Public comment period on Buckingham compressor permit will go through holidays

Opponents of a proposed Atlantic Coast Pipeline compressor station in Buckingham County protested at a State Air Pollution Control Board meeting Wednesday. (Ned Oliver/Virginia Mercury - Dec. 19, 2018)

The Department of Environmental Quality will hold a written public comment period for a controversial compressor station permit until Jan. 4.

The public can share their thoughts on documents that were submitted to the State Air Pollution Control Board after it first delayed a decision on the permit in November.

The permit would allow a compressor station in Union Hill, a historically black community built by freedmen, in Buckingham County. It’s part of Dominion Energy’s 600-mile, multi-state Atlantic Coast Pipeline.

“There has been significant interest in this permit across the state,” said David Paylor, director of DEQ. “Through their request for a minimum, or limited, public comment period, the board has indicated the need to expedite this process. It’s understood that the public is anxious to get clarity about demographics and site suitability in the board’s subsequent decision. As the board also has a statutory deadline for this permit, the agency has a legal obligation to resolve this matter as efficiently as possible.”

But environmental groups think it’s one more move to limit opposition to the project and want to extend the comment period.

“It is significant that the DEQ has limited the comment period to just 14 days during which the Christmas and New Year’s holidays will fall,” wrote David Sligh, conservation director for Wild Virginia. “Only seven of these days are non-holiday weekdays.
“We must ask who the short window for public involvement serves and the only conclusion is Dominion Energy and DEQ Director David Paylor, both of whom have shown they want this permit shoved through as quickly as possible.”

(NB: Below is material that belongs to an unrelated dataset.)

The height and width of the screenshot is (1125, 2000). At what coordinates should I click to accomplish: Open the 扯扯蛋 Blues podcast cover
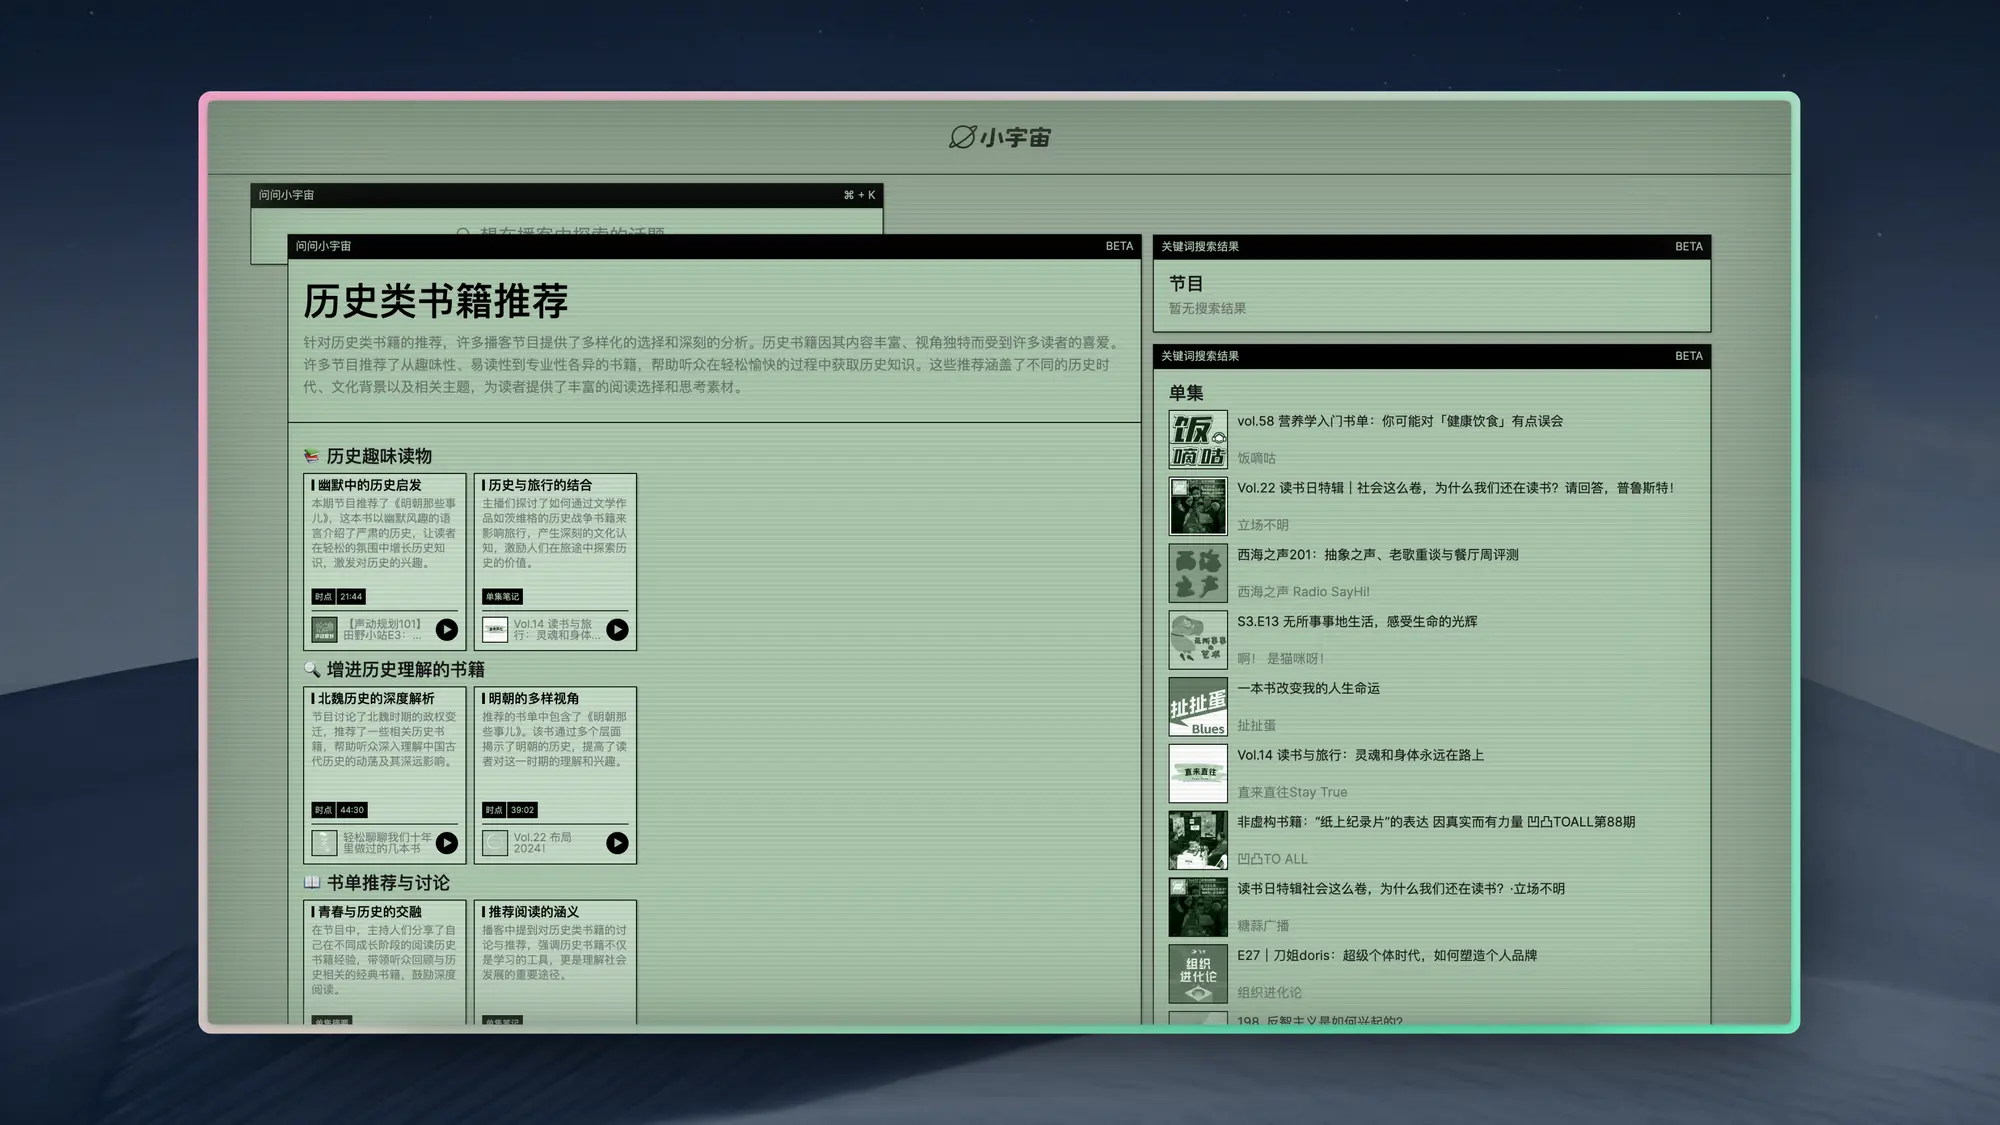(1198, 706)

Last month, Northam decided to remove two members of the Air Board whose terms expired more than four months ago. He did the same with the State Water Control Board. Some of the members removed had openly questioned terms of the respective permits they worked on.

“DEQ’s decision to schedule this comment period over Christmas and New Year’s is nothing more than an attempt to silence the vast majority of Virginians who will now be unable to participate,” said Kate Addleson, director of the Sierra Club Virginia Chapter.

“Virginians, just like Gov. Northam and those at DEQ, should be able to spend this time with their families and friends, not fighting against corporate polluters and government processes that have been bent to those corporations’ will.”